Omon Ra by Victor Pelevin




Blast off with a Soviet cosmonaut who is informed he has been chosen for a one-way trip to the moon. Hey, can you blame the CCCP for wanting to reclaim the international spotlight as king of the hill in the space race? After all, the Soviet Union's space program boasted a batch of breathtaking breakthroughs:

1957 - Sputnik, the first man-made object to orbit the Earth (a beep, beep, beep, by the way, that sacred the living bejesus out of the US);

1959 and thereafter - Nine different probes of the Moon, including close up photos of the dark side and returning to earth with soil samples;

1960 - First animals (two dogs) orbit the Earth;

1961 - Cosmonaut Yuri Gagarin first person to orbit the Earth;

1963, - Cosmonaut Valentina Tereshkova, the first woman in space, orbits the Earth for three days;

1965 - Cosmonaut Alexei Leonov is first person to free-float in space. He famously reported that he felt "like a seagull with its wings outstretched, soaring high above the Earth.”

But then it happened: stinking Americans claim their own breakthrough in 1969 when Neil Armstrong became the very first person to walk on the Moon. And arrogant bastards that they are, those capitalist pigs even had the gall to leave an American flag on the Moon as the ultimate slap in the face to the great Soviet Union.

I can picture seven-year-old Victor Pelevin in his Moscow apartment watching the TV screen as Neil Armstrong took his one giant leap for mankind. And I can also picture young Victor along with millions of other youngsters in the USSR growing up with a love of rockets and outer space and envisioning themselves as a future cosmonaut and hero of the Soviet people.

But what becomes of your beautiful dreams when the space program fizzles out in the same downward spiral that turns your country, the USSR, into the former USSR? Oh, young comrades, I feel your pain.

Fast forward to 1992. I imagine Victor Pelevin, now age thirty, at his writing desk reflecting back on his boyhood dreams, dreams turned sour, dreams all gone up in smoke. What to do? Being an extraordinarily gifted literary artist, Victor knows exactly what to do. Narrated in the first person by Omon Krivomazov, Omon Ra lampoons the pride and glory of the USSR - its space program. Omon's story contains all sorts of titillating surprises I wouldn't want to give away, thus I'll shift my focus by linking comments to several direct quotes from the book:

“I think the first glimpse of my true personality was the moment when I realized I could aspire beyond the thin blue film of the sky into the black abyss of space.” ---------- Although our story begins with Omon as a boy and quickly moves to his enrolling in military school and training as a cosmonaut, much of the boy remains in Omon the man. This boy-in-the-man gives the entire tale an element of sweetness, even tenderness.

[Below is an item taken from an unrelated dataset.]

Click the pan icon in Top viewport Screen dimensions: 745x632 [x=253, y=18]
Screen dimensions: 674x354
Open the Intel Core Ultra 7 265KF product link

"The paradox - another piece of dialectics - is that we support the truth with falsehood, because Marxism carries within itself an all-conquering truth, and the goal for which you will give your life is, in a formal sense, a deception." ---------- Oh, you uniformed officials with your double-talk. Absurdity on a grand scale. Omon Ra is like the War Room from the film Dr. Strangelove mixed in with large doses of Mikhail Bulgakov and Vladimir Voinovich over-the-top craziness.

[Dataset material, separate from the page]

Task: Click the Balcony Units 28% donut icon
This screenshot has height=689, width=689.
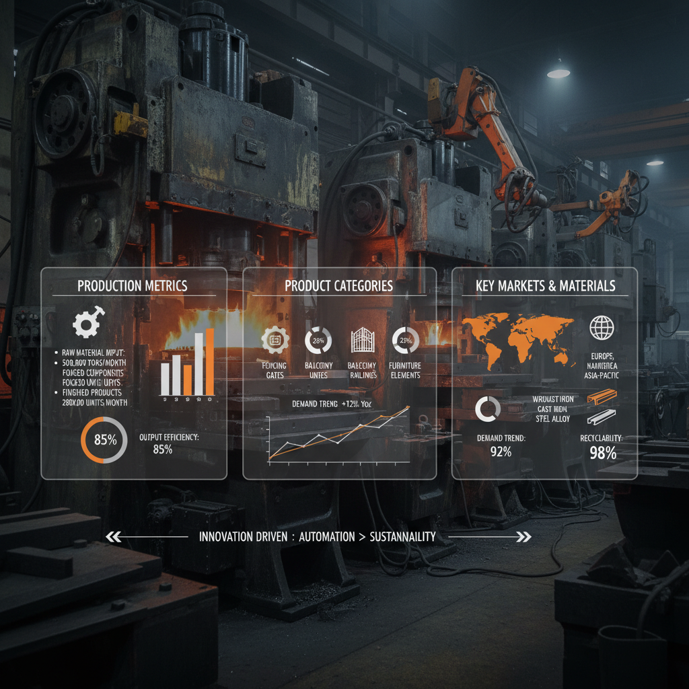Action: [x=318, y=340]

"Life always has room for heroism." ---------- This is the slogan spelled out all over the facility for cosmonauts in training. In other words, don't worry about the small things like permanent injury or loosing your life - what really counts is loyalty to the program and the state.

"I especially like Ra, the god the ancient Egyptians believed in thousands of years ago. Probably I liked him because he had a falcon's head, and pilots and cosmonauts and all sorts of heroes were often called falcons." --------- Victor Pelevin loves his mythology. He has Omon assume the name of the Egyptian deity of the sun. The art on the cover of the book is a perfect combination of cosmonaut and Ra the god.

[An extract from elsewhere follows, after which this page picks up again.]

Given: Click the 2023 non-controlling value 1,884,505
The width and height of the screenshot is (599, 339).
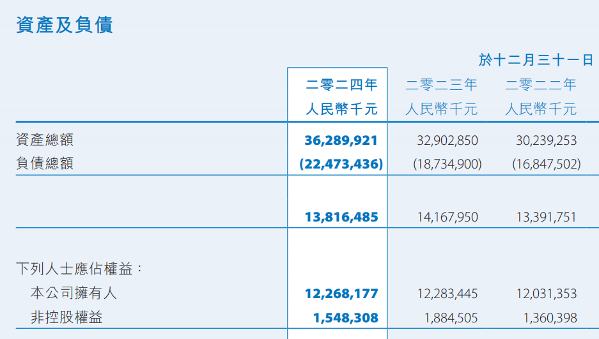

"They gave Ivan a bulletproof waistcoat, a helmet, and a boar skin, and he went to work at his new job - a job which it would be no exaggeration to describe as daily heroism." --------- One of the novel's more hilarious bits. Rather than hunting real boars where there's an element of actual danger, when Henry Kissinger visits, the Soviet officials have Ivan and his son decked out as boars so the American official can rejoice in killing before signing an international agreement. But then the unexpected happens: after shooting the boar, Kissinger runs up (who would have guessed!) and stabs his prey with a knife. Sorry, Ivan. Oh well, your son died for a good cause. A true Soviet hero.

Omon Ra is Victor Pelevin's first novel. The Russian author went on to write fifteen more stunning works of imagination like Clay Machine-Gun, The Life of Insects, The Sacred Book of the Werewolf and S.N.U.F.F.. For readers unacquainted with his fiction, Omon Ra is the most accessible, a work I highly recommend.